Recently, Lf has been emerging as a putative biomarker for the early diagnosis of neurodegenerative diseases. Salivary Lf was reduced in patients with AD and MCI, as confirmed by PET imaging of amyloid using ([¹⁸F]-florbentapir) ^[88][187], and one study has suggested a negative association with amyloid load ^[89][90][91][188,189,190]. However, there is far from a consensus on this, since another study failed to observe such a relationship ^[92][191], due, at least partially, to more heterogeneous samples and the diagnostic criteria used in the different studies. The causal relationship between salivary lactoferrin (sLf) and AD is still unknown; however, it has been hypothesized that reduced sLf may reflect immune system abnormalities, which are commonly observed in AD patients ^[89][93][188,192]. A major caveat in these correlations is that immunological disturbances are observed across most neurodegenerative diseases ^[93][192] and even chronic diseases that are not directly associated with the CNS show immunological alterations during their onset ^[94][193]. In this sense, Gonzales–Sanchez data suggests that reduced sLf is specific to AD pathology; therefore, there must be a specific mechanism linking peripheral levels of Lf and AD physiopathology ^[95][194].
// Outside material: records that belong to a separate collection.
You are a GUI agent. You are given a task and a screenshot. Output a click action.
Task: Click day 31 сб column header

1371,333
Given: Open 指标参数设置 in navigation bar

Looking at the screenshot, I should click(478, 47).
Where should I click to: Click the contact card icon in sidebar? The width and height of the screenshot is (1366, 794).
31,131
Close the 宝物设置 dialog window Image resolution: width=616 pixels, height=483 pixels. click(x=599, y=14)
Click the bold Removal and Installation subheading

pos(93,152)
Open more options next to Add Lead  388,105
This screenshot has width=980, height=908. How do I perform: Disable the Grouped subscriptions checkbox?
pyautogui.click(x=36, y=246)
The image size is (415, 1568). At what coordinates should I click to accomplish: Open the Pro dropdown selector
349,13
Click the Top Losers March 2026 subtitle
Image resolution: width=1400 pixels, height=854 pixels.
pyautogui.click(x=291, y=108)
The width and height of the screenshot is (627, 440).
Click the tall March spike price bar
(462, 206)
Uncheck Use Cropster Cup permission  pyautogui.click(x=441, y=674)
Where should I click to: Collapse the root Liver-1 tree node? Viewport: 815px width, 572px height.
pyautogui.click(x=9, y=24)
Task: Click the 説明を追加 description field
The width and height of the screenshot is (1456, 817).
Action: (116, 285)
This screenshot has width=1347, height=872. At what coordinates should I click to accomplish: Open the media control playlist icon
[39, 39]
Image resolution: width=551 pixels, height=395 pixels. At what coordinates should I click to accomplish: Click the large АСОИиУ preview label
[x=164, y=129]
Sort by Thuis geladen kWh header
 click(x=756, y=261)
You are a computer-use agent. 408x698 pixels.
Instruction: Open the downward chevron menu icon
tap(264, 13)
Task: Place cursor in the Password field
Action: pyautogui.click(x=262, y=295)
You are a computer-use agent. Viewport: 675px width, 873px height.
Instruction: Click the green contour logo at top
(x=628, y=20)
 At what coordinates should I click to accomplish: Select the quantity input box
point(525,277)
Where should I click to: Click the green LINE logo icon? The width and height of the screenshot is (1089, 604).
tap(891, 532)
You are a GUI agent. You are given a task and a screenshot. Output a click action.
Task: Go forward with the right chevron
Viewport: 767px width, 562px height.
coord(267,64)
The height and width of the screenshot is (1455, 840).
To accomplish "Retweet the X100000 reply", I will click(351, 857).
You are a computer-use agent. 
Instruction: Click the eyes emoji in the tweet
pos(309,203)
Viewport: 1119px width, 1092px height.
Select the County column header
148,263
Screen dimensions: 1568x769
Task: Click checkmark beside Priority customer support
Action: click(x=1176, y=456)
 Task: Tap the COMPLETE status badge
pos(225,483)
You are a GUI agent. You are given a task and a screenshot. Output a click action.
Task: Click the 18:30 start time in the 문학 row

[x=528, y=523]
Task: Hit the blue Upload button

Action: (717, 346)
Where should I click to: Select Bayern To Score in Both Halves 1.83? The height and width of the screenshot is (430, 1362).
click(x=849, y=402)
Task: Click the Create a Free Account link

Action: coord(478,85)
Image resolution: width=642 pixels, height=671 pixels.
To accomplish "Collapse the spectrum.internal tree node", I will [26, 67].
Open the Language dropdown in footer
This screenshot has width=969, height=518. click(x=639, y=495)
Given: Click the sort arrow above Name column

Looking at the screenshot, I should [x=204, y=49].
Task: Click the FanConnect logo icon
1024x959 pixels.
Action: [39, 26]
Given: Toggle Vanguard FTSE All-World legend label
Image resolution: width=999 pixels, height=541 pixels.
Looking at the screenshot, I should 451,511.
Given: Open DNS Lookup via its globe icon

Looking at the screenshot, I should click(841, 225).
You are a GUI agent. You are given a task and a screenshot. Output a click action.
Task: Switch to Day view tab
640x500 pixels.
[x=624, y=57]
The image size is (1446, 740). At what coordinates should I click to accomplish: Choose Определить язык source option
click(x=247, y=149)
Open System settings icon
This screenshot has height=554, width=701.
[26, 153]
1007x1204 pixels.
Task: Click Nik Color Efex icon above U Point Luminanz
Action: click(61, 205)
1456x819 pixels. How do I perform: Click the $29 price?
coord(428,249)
In Parkinson’s disease models, Lf is increased in rat brains after MPTP administration ^[96][195], which was suggested to be a protective tissue response, since iron dysregulation is observed in PD ^[96][97][195,196]. Iron can cause oxidative stress through the Fenton reaction, and it is possible that one of the Lf neuroprotective mechanisms is related to iron chelation. Treatment with oral hLf has been demonstrated to be neuroprotective in an MPTP rodent model of PD, as well as in MPP+ in vivo and in vitro models ^[96][98][99][195,197,198]. Interestingly, these studies used both apo and holo forms of Lf and observed no difference between them. Thus, it is reasonable to assume that some benefits of Lf are independent of its iron scavenging properties ^[87][186]. Data is still scarce in humans, with a limited number of studies using post-mortem tissue. Alzheimer’s ^[100][199] and Parkinson’s disease mice models presented abnormal microbiomes when compared to wild type and improved their symptoms following antibiotic-induced elimination of the gut microbiome ^[76][101][175,200]; this new evidence suggests lactoferrin is a promising candidate for preventing the evolution of neurodegenerative diseases.